**WHAT YOU NEED TO DO**
Gather every line of the records that contains the string "Task", matching case exactly, and copy those lines.

Start LISTING

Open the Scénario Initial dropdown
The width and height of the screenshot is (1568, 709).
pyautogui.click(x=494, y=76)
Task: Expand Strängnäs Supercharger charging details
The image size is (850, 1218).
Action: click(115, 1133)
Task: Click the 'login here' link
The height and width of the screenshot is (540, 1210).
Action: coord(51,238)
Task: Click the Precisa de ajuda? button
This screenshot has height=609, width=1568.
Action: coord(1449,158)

End LISTING
Start LISTING

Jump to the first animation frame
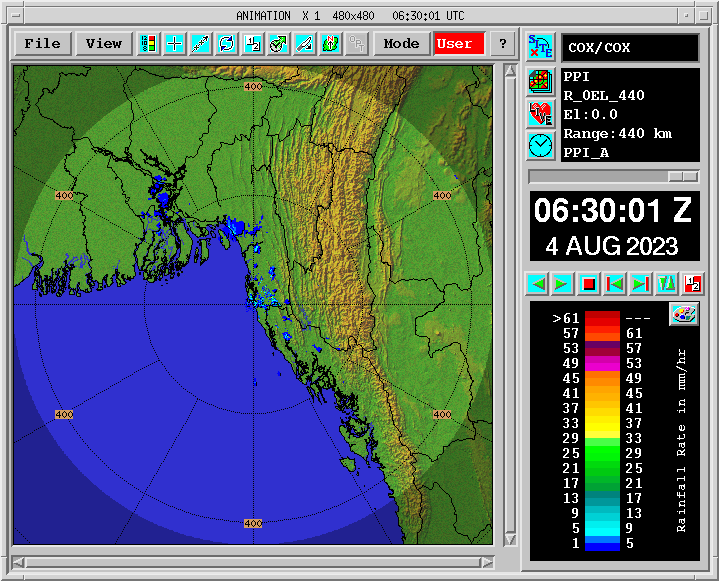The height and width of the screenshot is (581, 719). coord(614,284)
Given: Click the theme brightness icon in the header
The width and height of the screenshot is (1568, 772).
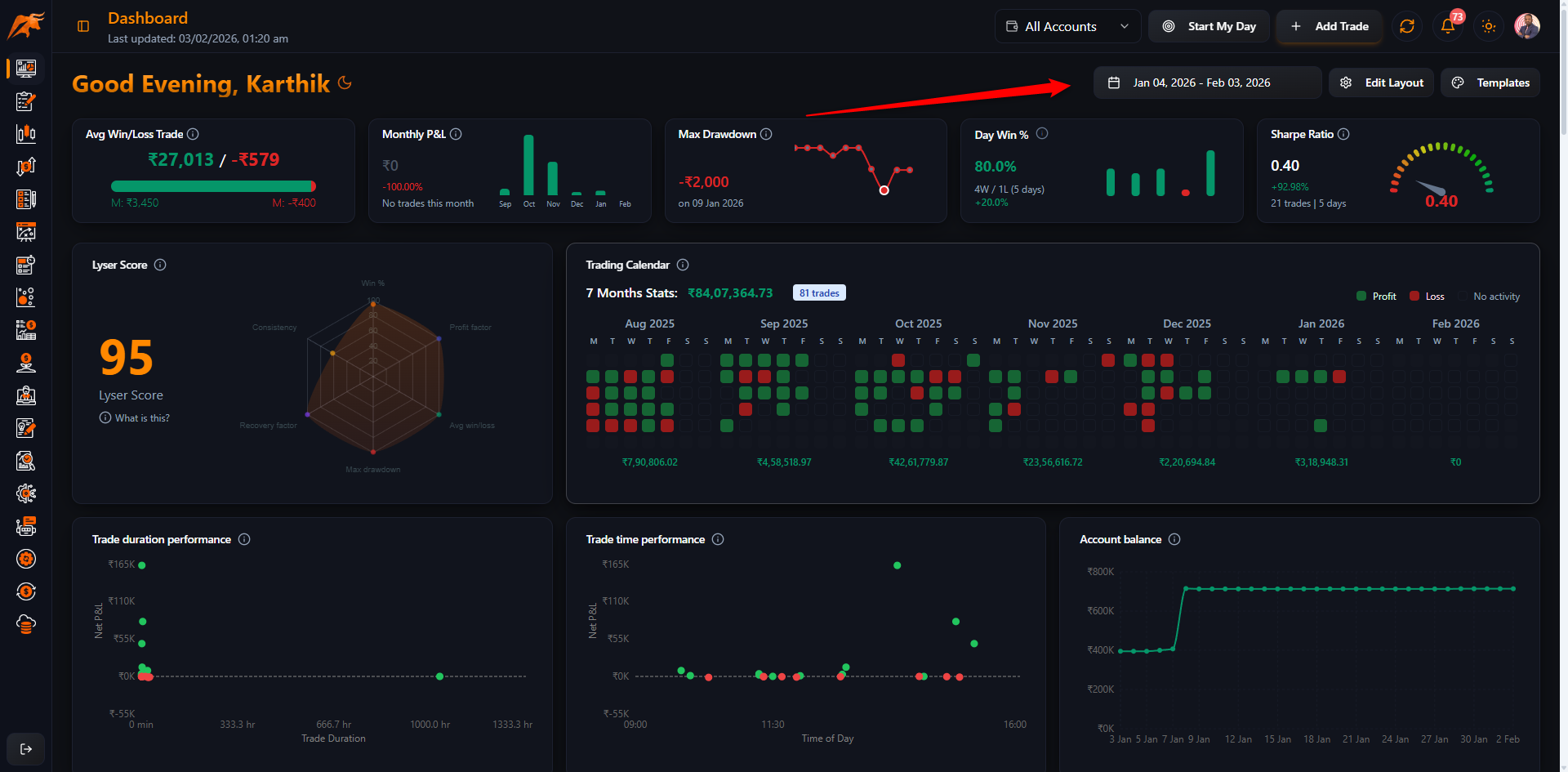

End LISTING

**REPLY**
Task: Expand Strängnäs Supercharger charging details
Task: Click the 'login here' link
Task: Click the Precisa de ajuda? button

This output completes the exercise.